══ Data for review ══
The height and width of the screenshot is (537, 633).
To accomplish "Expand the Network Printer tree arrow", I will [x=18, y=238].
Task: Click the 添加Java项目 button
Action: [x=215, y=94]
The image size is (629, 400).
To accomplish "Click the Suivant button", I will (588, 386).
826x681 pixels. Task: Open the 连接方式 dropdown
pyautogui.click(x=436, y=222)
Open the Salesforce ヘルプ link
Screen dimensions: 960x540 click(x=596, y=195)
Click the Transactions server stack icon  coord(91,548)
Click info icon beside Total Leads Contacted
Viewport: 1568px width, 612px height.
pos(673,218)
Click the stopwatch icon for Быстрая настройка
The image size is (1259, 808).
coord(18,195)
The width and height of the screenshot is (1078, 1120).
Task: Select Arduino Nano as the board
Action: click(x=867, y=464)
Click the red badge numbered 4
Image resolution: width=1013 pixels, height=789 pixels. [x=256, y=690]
═══
**What the task asks**.
Take the listing above from its first line through the line containing "Click the Transactions", and transcribe that stretch exactly, with no other lines.

**Task output**.
The height and width of the screenshot is (537, 633).
To accomplish "Expand the Network Printer tree arrow", I will [x=18, y=238].
Task: Click the 添加Java项目 button
Action: [x=215, y=94]
The image size is (629, 400).
To accomplish "Click the Suivant button", I will (588, 386).
826x681 pixels. Task: Open the 连接方式 dropdown
pyautogui.click(x=436, y=222)
Open the Salesforce ヘルプ link
Screen dimensions: 960x540 click(x=596, y=195)
Click the Transactions server stack icon  coord(91,548)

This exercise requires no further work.